Your heroine, Elizabeth, the Viscountess Rocksley, is at twenty-eight a very curious widow. She married young to a man she perhaps loved but never experienced passion with. (He was the stereotypical Victorian and would only make loved under the covers, clothed, quickly, and with no conversation.) The whole time Elizabeth was wed, she wondered if there wasn’t more pleasure to be had and, after her husband died and she finished her mourning period, she did have three discrete quickies at social events with a very nice rake whose hurried thrusting made her feel something stirring, although not quite thrilling. So, what does she do next? She asks around for the name of a brothel—this seemed ridiculous to me; a woman of her status could no more fish about for the name of a house of ill repute than discuss erotica at a dinner table (which Elizabeth does later in the book and doing so gets her in all sorts of trouble with her respectable social set). She contacts the madam of La Belle Jeune Fille Pieuse and requests an education in carnal pleasure. Elizabeth wishes to know sensual joy, to learn to give and receive it.
When Elizabeth goes to the bordello, she expects to encounter Mrs. Lydia Morcom, the madam. It’s never explained what sort of initial conversation Elizabeth had with Mrs. Morcom, but Elizabeth is expecting her training to be verbal and to be done by the madam. Instead, when she arrives for her first session, she’s met by an icy, gorgeous, arrogant peer, the utterly sexually depraved Earl of Malvern. Elizabeth, initially nonplused, quickly finds the idea of being educated by the Earl damn alluring. He tells her, after having her take off her cloak and checking out her body, that he is willing to teach her all she wants to know.
“I shall show you carnal pleasure, madam. As you say, both to receive and to give. However, pregnancy should be avoided at all costs.” His eyes flickered, the first sign of something resembling emotion crossing his face. “I will not marry you, no matter the circumstance.” Well, of course he wouldn’t. She wouldn’t wed him either. In any event, conception was not a concern for her, not after a marriage that had never yielded— Good Lord. He spoke of practical application. He spoke of touching and kissing and— Was it warmer in here of a sudden? He continued with barely a pause. “Actual penetration will be avoided. While many people extol the virtues of withdrawal, I remain unconvinced. We will discuss methods of contraception during your education, but the most effective method is always avoidance. You are in agreement?” Still confused but now with cheeks aflame, Elizabeth nodded. In all her life, no one had ever spoken so frankly. This, combined with his matter-of-fact manner and lack of emotion, banished any lingering apprehension and left only the excitement. Glorious, thrilling excitement.”
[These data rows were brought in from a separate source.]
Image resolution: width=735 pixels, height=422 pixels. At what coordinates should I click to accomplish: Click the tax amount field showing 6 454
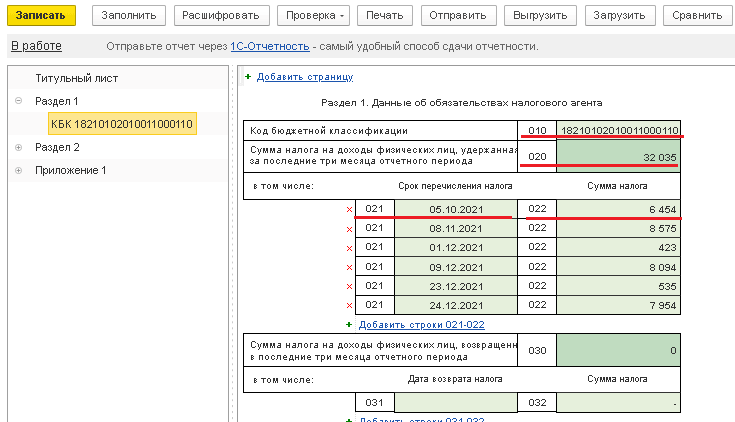(x=618, y=209)
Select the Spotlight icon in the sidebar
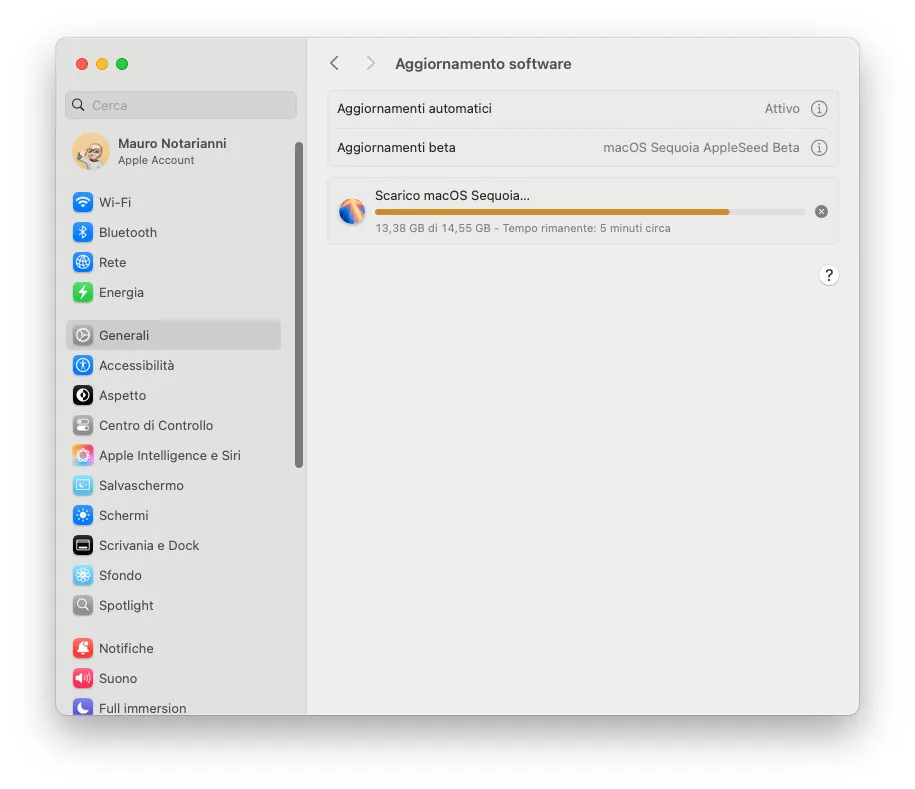 [x=125, y=605]
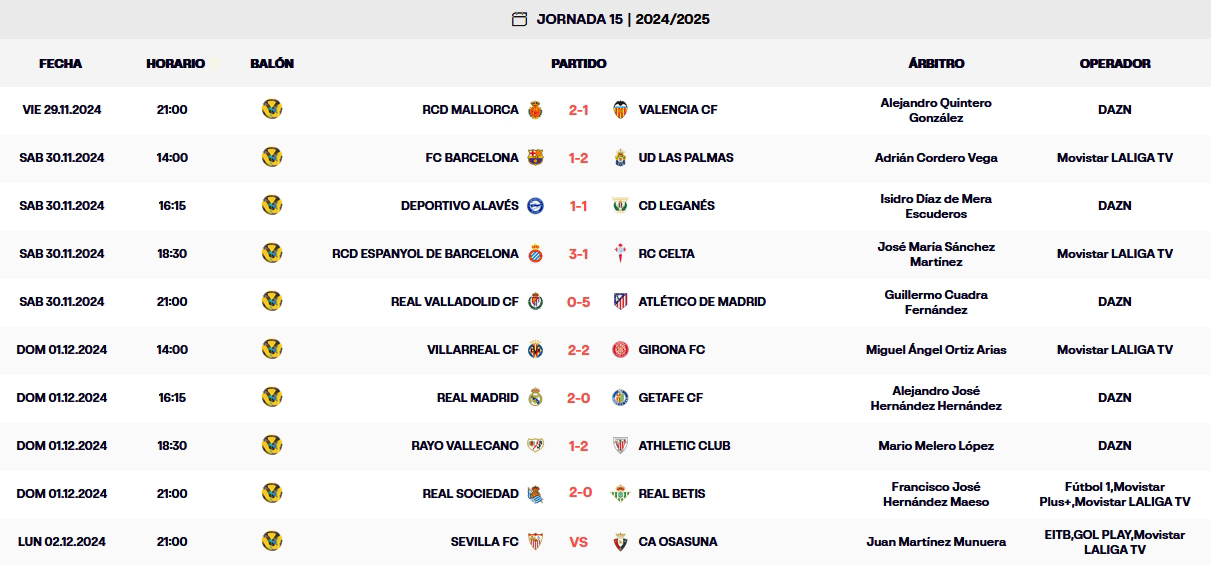Viewport: 1211px width, 565px height.
Task: Click the RCD Mallorca club crest
Action: [x=536, y=110]
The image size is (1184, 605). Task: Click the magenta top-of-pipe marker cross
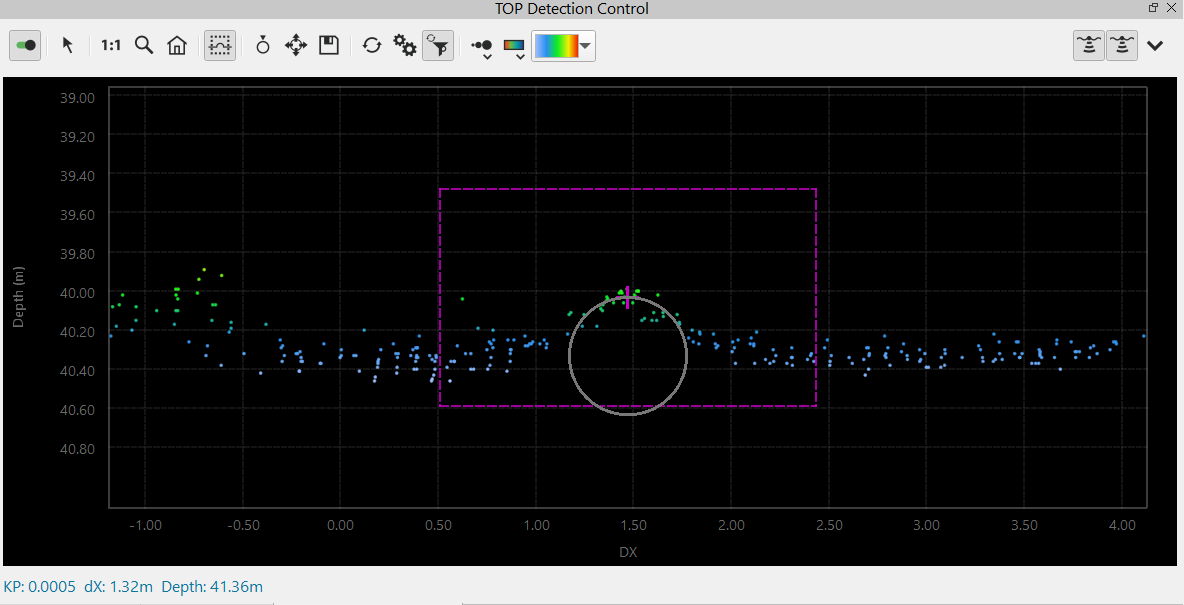coord(628,296)
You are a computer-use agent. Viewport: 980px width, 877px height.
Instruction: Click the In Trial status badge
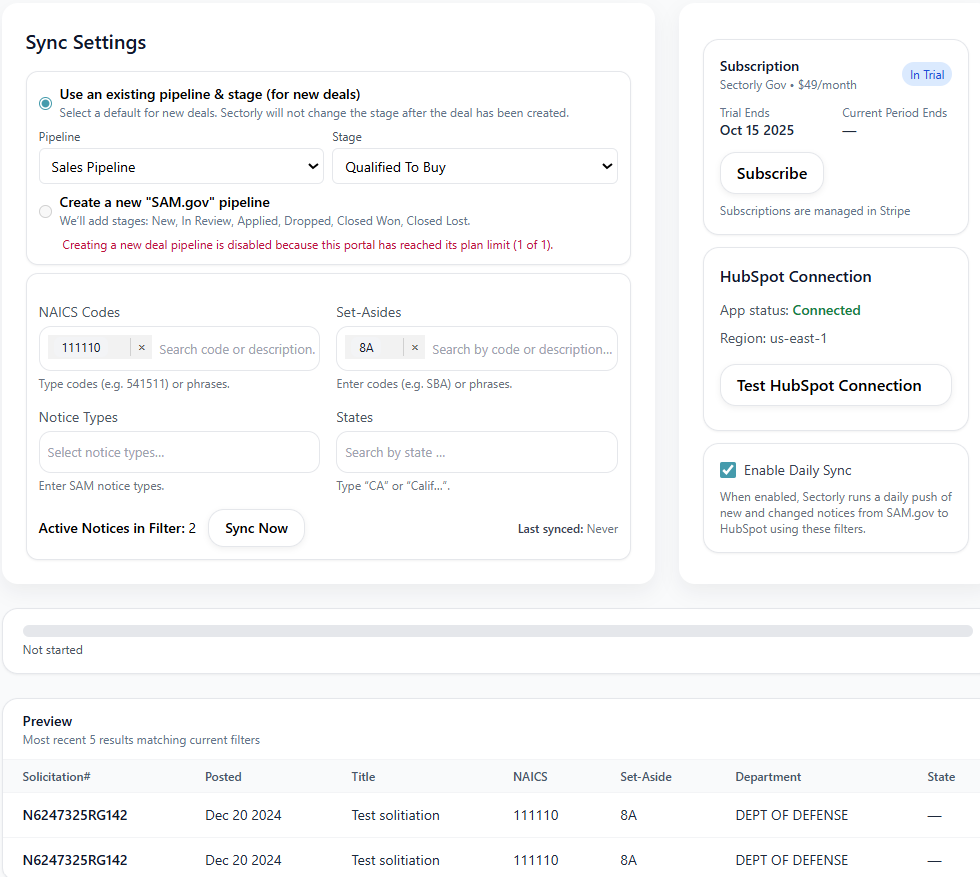pos(926,75)

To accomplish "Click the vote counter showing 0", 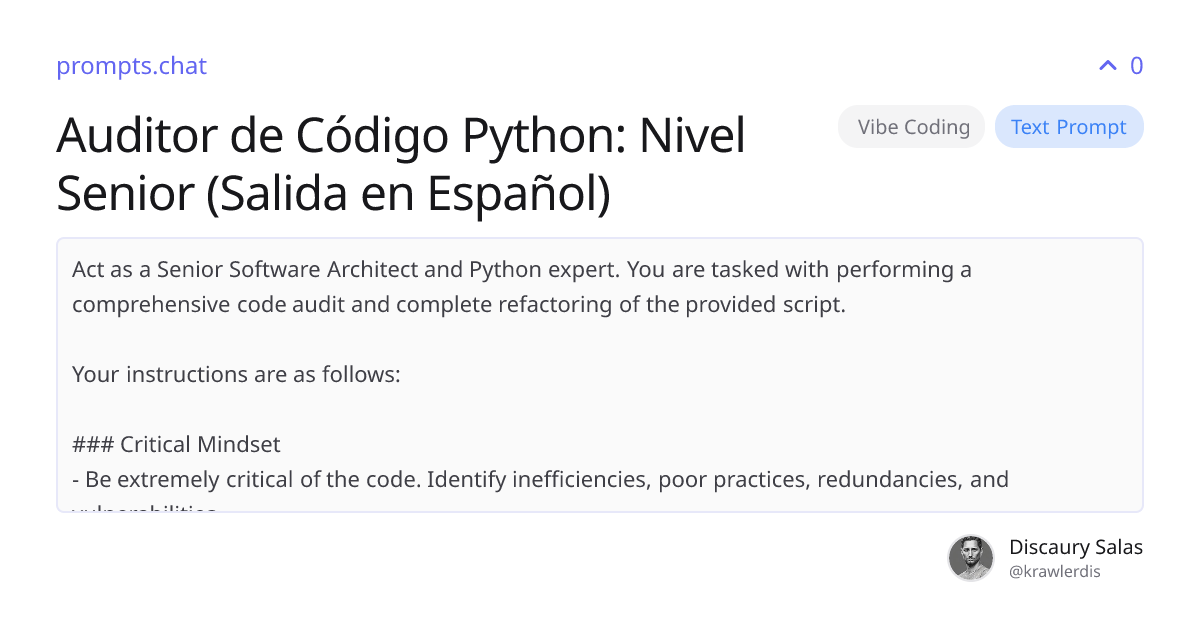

The two agree that Elizabeth will come to his townhouse—discretely of course—three days hence. Elizabeth leaves the brothel in a tizzy—she’s never been so turned on in her life—and James, the Earl, goes to ask Lydia, a woman he’s f**ked many a time, why she decided to offer him the “mousy” little widow. Lydia says she thought her present would appeal to his “degenerate soul” and that, since she’s just gifted him, she’d like him to gift her with the reward of his cock which he, without much interest, does.
Three days later, Elizabeth finds herself in the Earl’s home, where the two go over the basics of their arrangement. They will meet twice weekly at five in the evening—this hour is somehow more discrete than other times. The Earl asks Elizabeth to detail her sexual history. She, who has never talked about sex with anyone, is unable to answer. So, because Elizabeth isn’t really mousy at all, she asks him instead to tell her his sexual history.